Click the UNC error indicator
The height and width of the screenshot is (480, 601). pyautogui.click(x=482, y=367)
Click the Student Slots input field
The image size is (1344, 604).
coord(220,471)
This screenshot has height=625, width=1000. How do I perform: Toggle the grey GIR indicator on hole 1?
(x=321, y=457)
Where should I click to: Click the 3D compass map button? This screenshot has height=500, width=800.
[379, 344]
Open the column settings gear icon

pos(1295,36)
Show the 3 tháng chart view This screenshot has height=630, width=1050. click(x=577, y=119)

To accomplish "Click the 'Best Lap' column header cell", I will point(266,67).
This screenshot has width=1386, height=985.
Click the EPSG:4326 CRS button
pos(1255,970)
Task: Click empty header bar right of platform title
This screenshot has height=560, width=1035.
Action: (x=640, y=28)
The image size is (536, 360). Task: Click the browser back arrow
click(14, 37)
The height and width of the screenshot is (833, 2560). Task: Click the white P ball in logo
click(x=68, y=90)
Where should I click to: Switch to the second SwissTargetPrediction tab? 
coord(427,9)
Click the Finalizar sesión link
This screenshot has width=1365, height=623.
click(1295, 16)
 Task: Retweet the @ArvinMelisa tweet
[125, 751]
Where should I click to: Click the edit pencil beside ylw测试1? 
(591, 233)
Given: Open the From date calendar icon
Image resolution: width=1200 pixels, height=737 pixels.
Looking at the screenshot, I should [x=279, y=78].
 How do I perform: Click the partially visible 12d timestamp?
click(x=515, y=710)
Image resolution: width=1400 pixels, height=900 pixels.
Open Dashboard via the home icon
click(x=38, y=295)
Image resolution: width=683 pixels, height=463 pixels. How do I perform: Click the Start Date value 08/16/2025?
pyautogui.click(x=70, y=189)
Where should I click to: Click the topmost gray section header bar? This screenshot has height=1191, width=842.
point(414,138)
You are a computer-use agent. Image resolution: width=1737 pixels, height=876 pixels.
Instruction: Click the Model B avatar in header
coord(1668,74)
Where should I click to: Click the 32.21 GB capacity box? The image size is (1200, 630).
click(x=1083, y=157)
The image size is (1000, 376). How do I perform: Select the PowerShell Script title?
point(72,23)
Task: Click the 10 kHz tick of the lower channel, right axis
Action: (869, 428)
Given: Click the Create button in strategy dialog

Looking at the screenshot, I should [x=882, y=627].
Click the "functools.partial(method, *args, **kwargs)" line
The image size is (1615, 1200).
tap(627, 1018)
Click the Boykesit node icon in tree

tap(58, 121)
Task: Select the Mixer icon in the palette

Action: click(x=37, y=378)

-*-

Once you find the line containing "This screenshot has width=1386, height=985.", stop: reproduce exactly that line and every line of the data before it, and nothing else.

Click the UNC error indicator
The height and width of the screenshot is (480, 601). pyautogui.click(x=482, y=367)
Click the Student Slots input field
The image size is (1344, 604).
coord(220,471)
This screenshot has height=625, width=1000. How do I perform: Toggle the grey GIR indicator on hole 1?
(x=321, y=457)
Where should I click to: Click the 3D compass map button? This screenshot has height=500, width=800.
[379, 344]
Open the column settings gear icon

pos(1295,36)
Show the 3 tháng chart view This screenshot has height=630, width=1050. click(x=577, y=119)

To accomplish "Click the 'Best Lap' column header cell", I will point(266,67).
This screenshot has width=1386, height=985.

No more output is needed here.